One evening they sat in the Café d'Afrique, laughing to each other over the physical and social oddities of two Norwegians who had constituted themselves their hosts on the strength of a daring stage-door introduction. As Jenny paused in her laughter to catch some phrase of melody in the orchestra, she saw Castleton drawing near their table. He stopped in doubt, and looked at her from wide, gray eyes very eager under eyebrows arched in a question. She returned his gaze without a flicker of recognition, and, bowing imperceptibly, he passed out into the night. The doors swung together behind him, and Jenny, striking a match from the stand on the table, set the whole box alight to distract Irene's attention from what she feared in the blush of a memory.
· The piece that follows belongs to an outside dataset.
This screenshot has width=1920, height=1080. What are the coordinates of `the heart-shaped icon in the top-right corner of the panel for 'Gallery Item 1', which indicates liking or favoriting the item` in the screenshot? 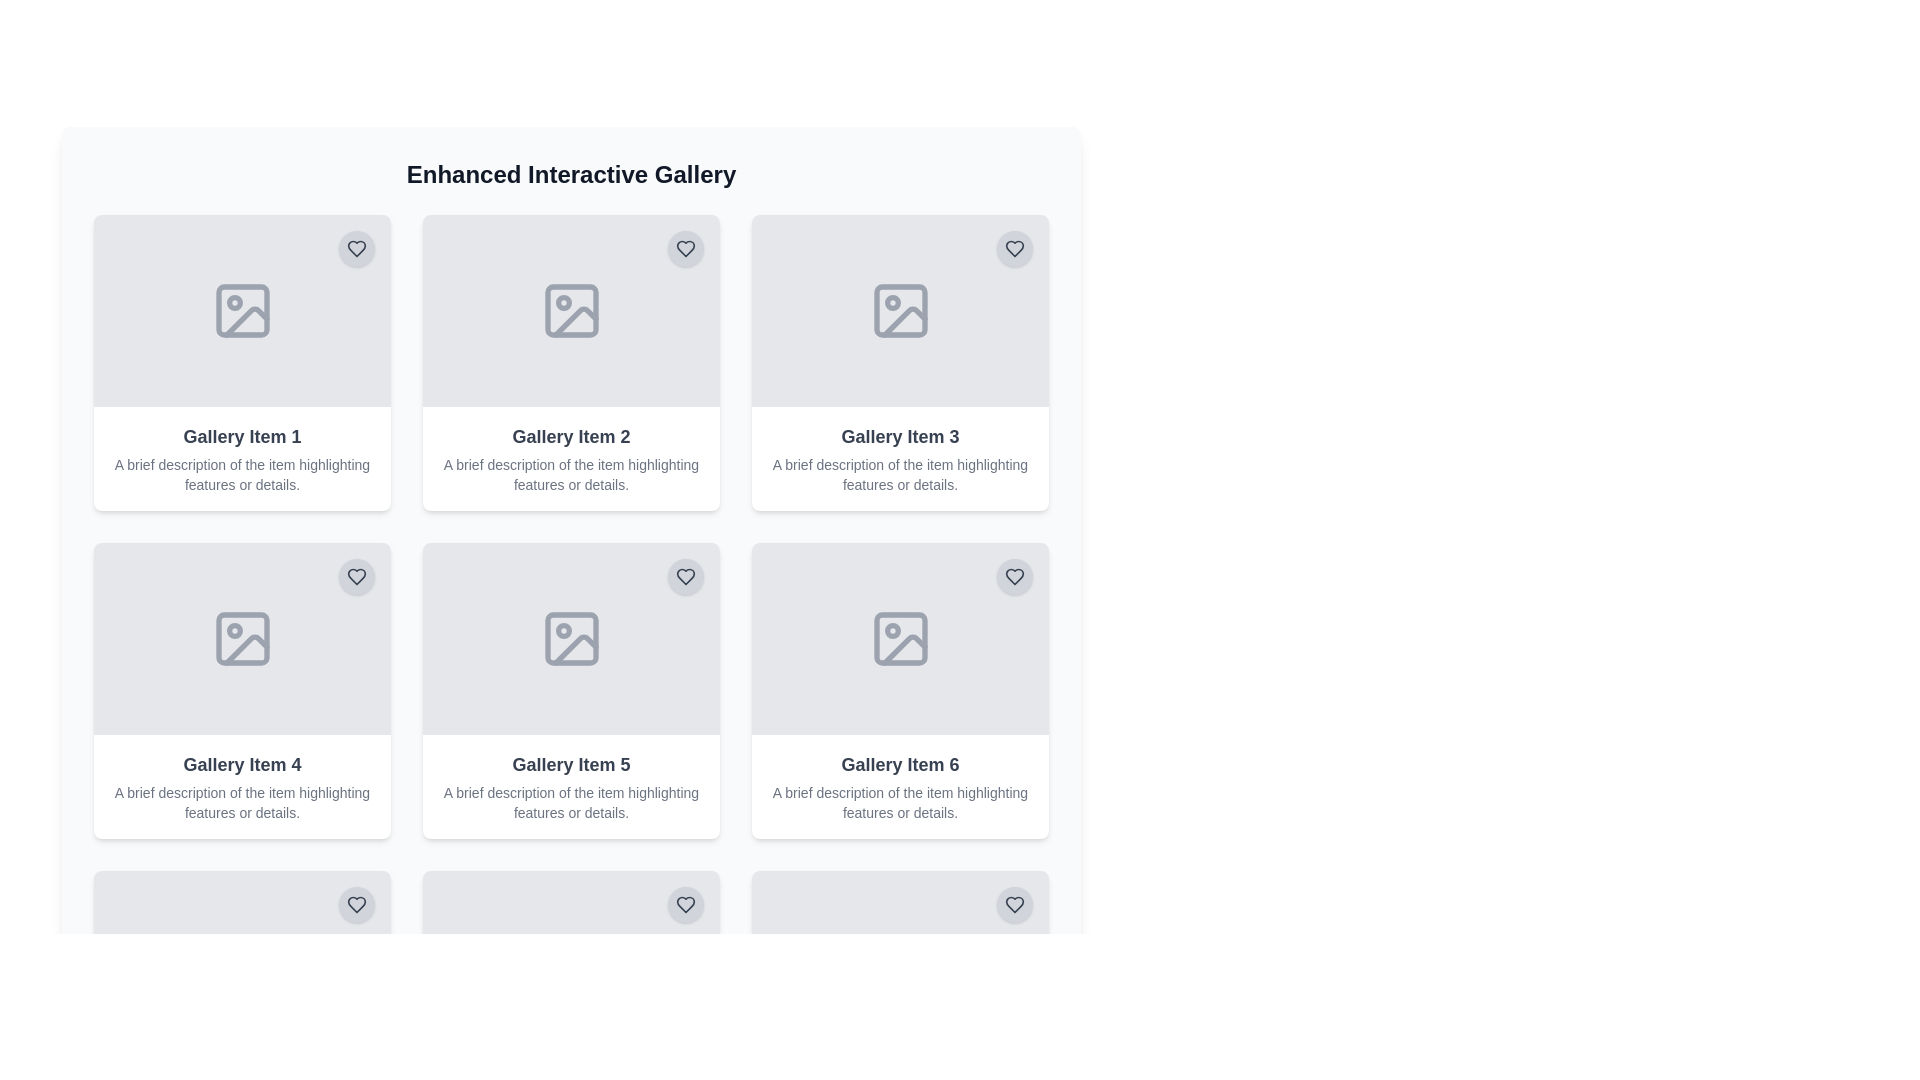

"Come on; let's go," she said to her friend.

So the girls left the two Norwegians desolate and volubly unintelligible.

One morning in November Irene came into Jenny's room at Stacpole Terrace.
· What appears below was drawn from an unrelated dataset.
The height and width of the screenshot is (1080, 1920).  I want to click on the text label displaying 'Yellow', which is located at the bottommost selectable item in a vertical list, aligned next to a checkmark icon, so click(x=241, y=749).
"My Danby's coming home this week," she announced. "And his brother, too."

Jenny often thought to herself that Danby was a riddle. It was four years now since he and Irene had been reputed in love; yet nothing seemed to have happened since the day when for a fancy he dressed his sweetheart in short frocks. Here he was coming back from France as he had come back time after time in company with his brother, at the notion of meeting whom Jenny had always scoffed.

"What of it?" she said.

"Now don't be nasty, young Jenny. I shall be glad to see him."

"I suppose this means every minute you can get together for a fortnight, and then he'll be off again for six months. Why doesn't he marry you?"

"He's going to," Irene asserted, twisting the knob on the corner of the bed round and round until it squeaked. "But I don't want to get married, not yet."